**WHAT YOU NEED TO DO**
**a.** In the passage on federal court cases, what happens when a plaintiff's request to proceed in forma pauperis is granted?
**b.** Translate this sentence from the passage on federal court cases into Spanish: "A federal civil case involves a legal dispute between two or more parties."
**c.** Continue the passage on federal court cases, picking up after its final sentence.

**SOURCE EXCERPT**

Types of Cases in Federal Court

U.S. district courts hear cases over which they have jurisdiction granted by the U.S. Constitution or by federal statute. The federal courts have jurisdiction over:

  • Cases that raise a federal question involving the United States Government , the U.S. Constitution, or other federal laws; and
  • Cases involving diversity of citizenship, which are disputes between two parties not from the same state or country, and where the claim meets a set dollar threshold for damages.

More specifically, federal courts hear civil, criminal, and bankruptcy cases. And once a case is decided, it can often be appealed. 

 

Two people sitting across the table from one another with a third person sitting between them.

Civil Cases

A federal civil case involves a legal dispute between two or more parties. A civil action begins when a party to a dispute files a complaint and pays a filing fee required by statute. A plaintiff who is unable to pay the fee may file a request to proceed in forma pauperis. If the request is granted, the fee is waived.

The complaint describes the plaintiff’s damages or injury, explains how the defendant caused the harm, shows that the court has jurisdiction, and asks the court to order relief. A plaintiff may seek money to compensate for the damages, or may ask the court to order the defendant to stop the conduct that is causing the harm. The court may also order other types of relief, such as a declaration of the legal rights of the plaintiff in a particular situation.

**RECORDED INFORMATION**

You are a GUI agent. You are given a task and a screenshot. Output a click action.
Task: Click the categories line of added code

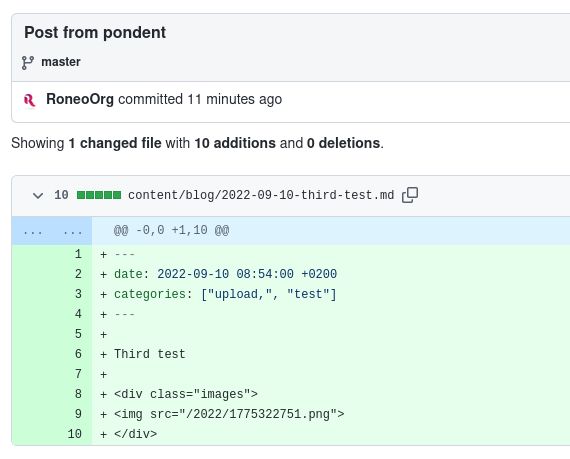point(225,294)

**RESULTS OF THE EXERCISE**
**a.** The filing fee is waived.

**b.** Un caso civil federal implica una disputa legal entre dos o más partes.

**c.**
There may be discovery, where the litigants must provide information to each other about the case, such as the identity of witnesses and copies of any documents related to the case. The purpose of discovery is to prepare for trial by requiring the litigants to assemble their evidence and prepare to call witnesses. Each side also may file motions, requests to the court seeking rulings on the discovery of evidence, or on the procedures to be followed at trial.

Discovery may include a deposition, requiring a witness to answer questions about the case before the trial. The witness answers questions from the lawyer under oath, in the presence of a court reporter, who produces a word-for-word account called a transcript.          

To avoid the expense and delay of having a trial, judges encourage the litigants to try to reach an agreement resolving their dispute. The courts encourage the use of mediation, arbitration, and other forms of alternative dispute resolution, designed to produce a resolution of a dispute without the need for trial or other court proceedings. As a result, litigants often agree to a settlement. Absent a settlement the court will schedule a trial. In a wide variety of civil cases, either side is entitled under the Constitution to request a jury trial. If the parties waive their right to a jury, then a judge without a jury will hear the case.

By applying rules of evidence, the judge determines which information may be presented in the courtroom. So that witnesses speak from their own knowledge and do not change their story based on what they hear another witness say, they are kept out of the courtroom until they testify. A court reporter keeps a record of the trial proceedings, and a deputy clerk of court keeps a record of each person who testifies and any documents, photographs, or other items introduced into evidence.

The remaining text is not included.